Também tem pequenas cutscenes dentro do jogo que mostram os três personagens principais arrombando portas ou descobrindo uma nova área, e todas elas são igualmente idiotizantes. Pelo menos não tem dublagem nessas, ainda bem. E bem, acabaram meus contiunes na ultima fase do jogo e não tive coragem de voltar e tentar de novo, não posso te dizer como é o final. Mas vou chutar que é ruim também.
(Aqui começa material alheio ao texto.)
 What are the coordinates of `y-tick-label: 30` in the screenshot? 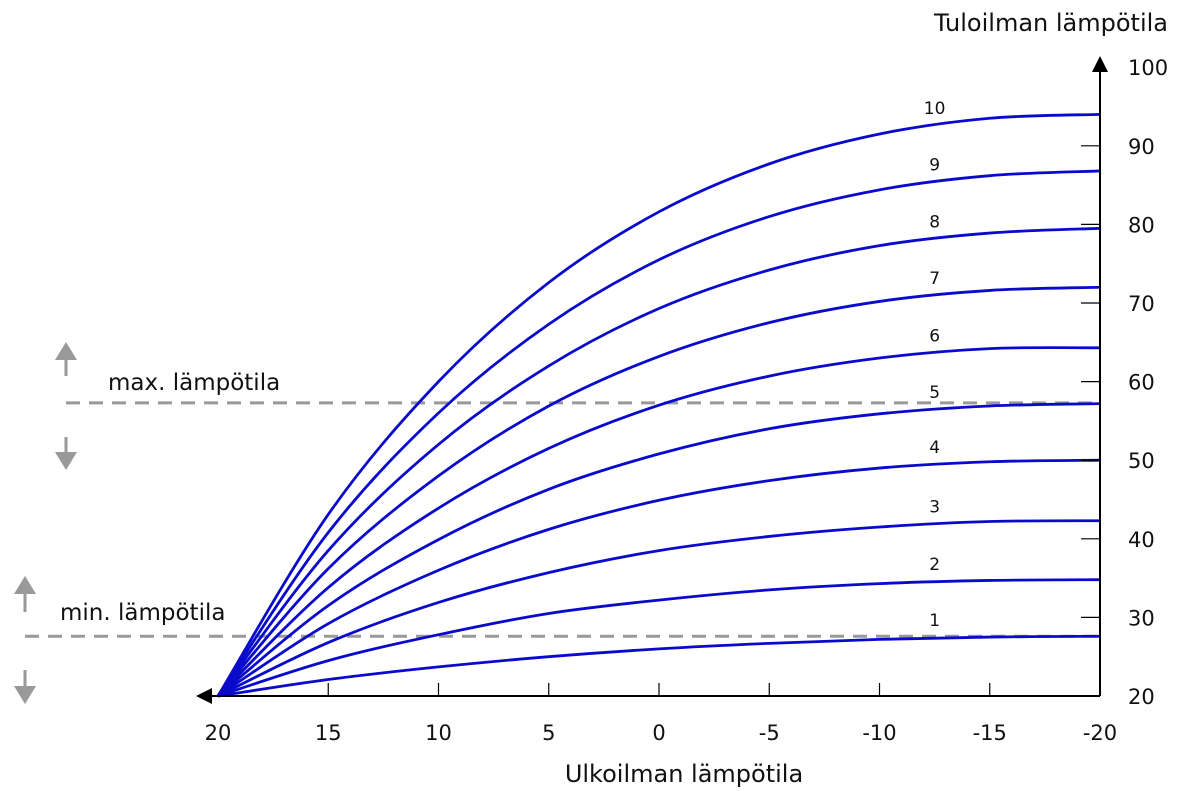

Então voltando ao teatrinho do começo do texto, é, existe um motivo pra Soul Fighter já fosse com desconto mesmo no seu lançamento e ei, você recebe o que paga. Mas isso não torna esse jogo menos frustrante e é de certa forma impressionante como a Toka conseguiu regredir em praticamente todos os aspectos do seu beat'm up medíocre lançado uma geração anterior. Dado como as coisas se sairam nesse beat'm up para apenas um jogador (algo que as desenvolvedoras realmente, REALMENTE, deveriam evitar), eu realmente tenho pena das crianças que não levaram aquele outro jogo de luta de almas para o Dreamcast.